Possible numerical error in log-norm computation #13

maxwellzh · 2023-02-17T06:27:09Z

In current implementation, emissions and the predictions subtract their own maximum values respectively. But consider this case

emission[0, 0] = [0, -1000]
prediction[0, 0] = [-1000, 0]
->
# current impl
logNorm[0, 0, 0] = log(exp(emission[0, 0]-maxEs) @ exp(prediction[0, 0]-maxPs)) + maxEs + maxPs
                             = log(exp([0, -1000]) @ exp([-1000, 0]))
                             = log([1, exp(-1000)] @ [exp(-1000), 1])  <-- exp(-1000) would give 0 in FP32 precision
                             = log(0)
                             = -inf

# correct result
logNorm[0, 0, 0] = log(2) - 1000

I also tried convert emission and prediction into FP64 before calculating the logNorm, but it still didn't work in my asr experiment.

The broadcast-sum way is more numerical stable, but would consume O(B*T*U*V) memory.

logNorm = torch.log_softmax(emission.unsqueeze(2) + prediction.unsqueeze(1), dim=-1)

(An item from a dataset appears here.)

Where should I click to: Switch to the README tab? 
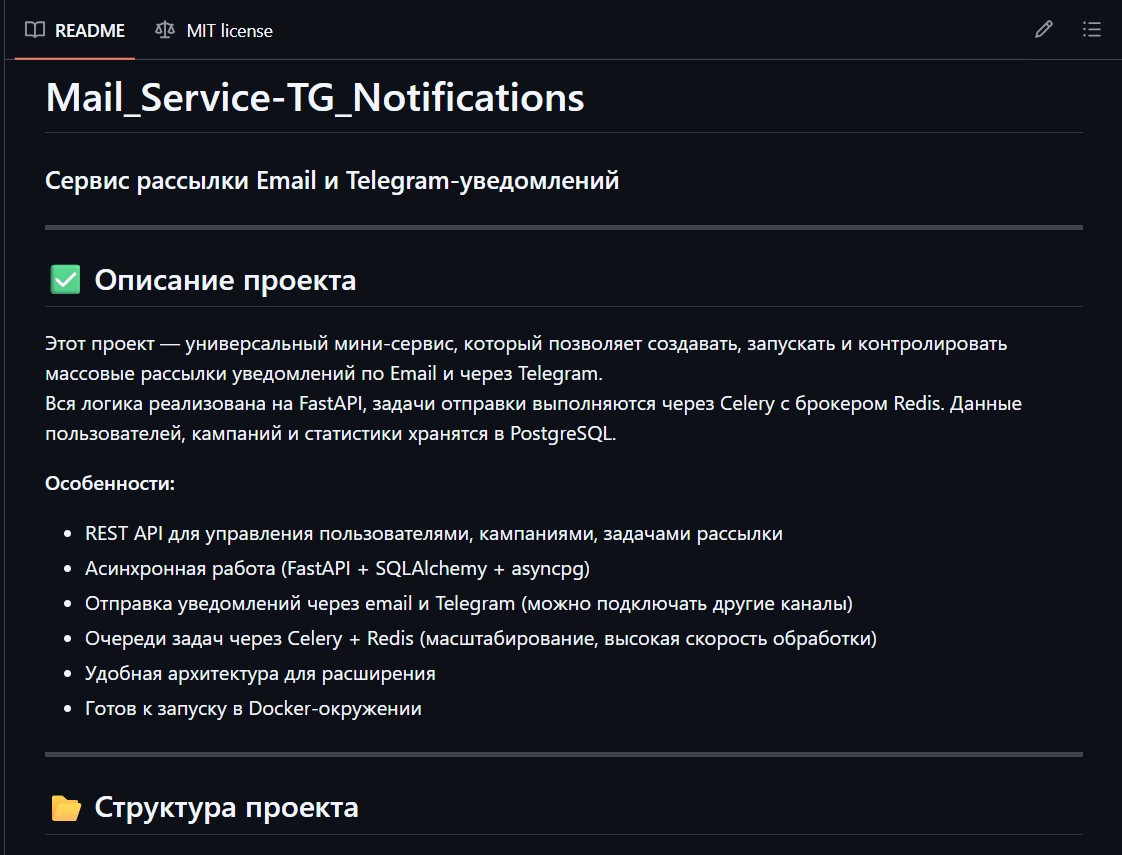click(x=90, y=30)
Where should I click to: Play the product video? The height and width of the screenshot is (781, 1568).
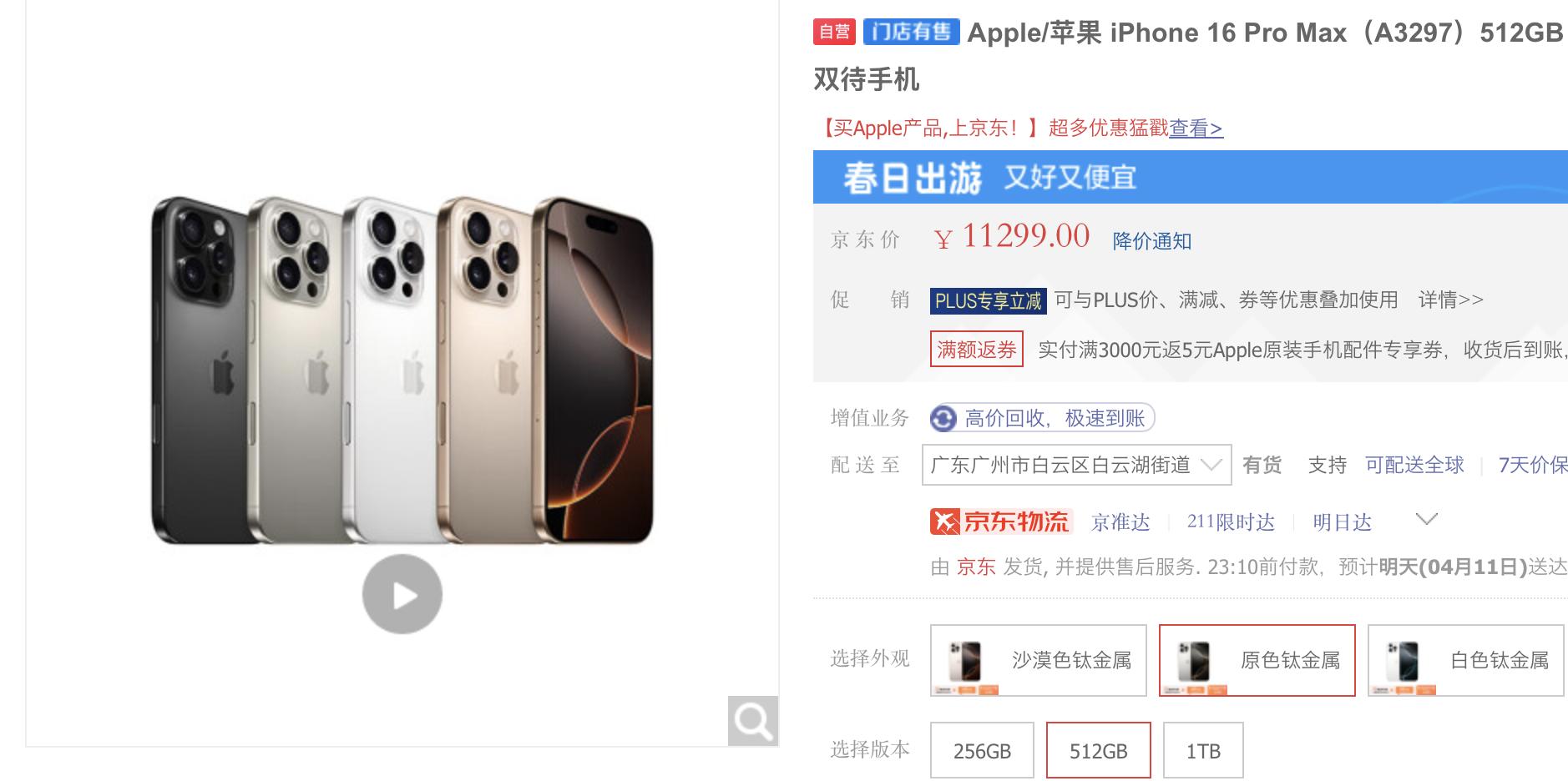coord(402,594)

transducer/transducer/torch_binding.py

Lines 162 to 167 in e90c6f4

    
           maxEs = emissions.max(dim=2, keepdim=True)[0] 
        
           maxPs = predictions.max(dim=2, keepdim=True)[0] 
        
           log_norms = torch.log(torch.bmm( 
        
               torch.exp(emissions - maxEs), 
        
               torch.exp((predictions - maxPs)).transpose(1, 2))) 
        
           log_norms = log_norms + maxEs + maxPs.transpose(1, 2)

The text was updated successfully, but these errors were encountered:

maxwellzh · 2023-02-17T06:36:15Z

There is a similar loss function impl from K2

https://github.com/danpovey/fast_rnnt/blob/2c2dc4b96a6b9a8c0dbedada94cdee53a9337402/fast_rnnt/python/fast_rnnt/rnnt_loss.py#L159-L162

It seems they just add a small value to avoid log(0), which would also introduce errors in calculation.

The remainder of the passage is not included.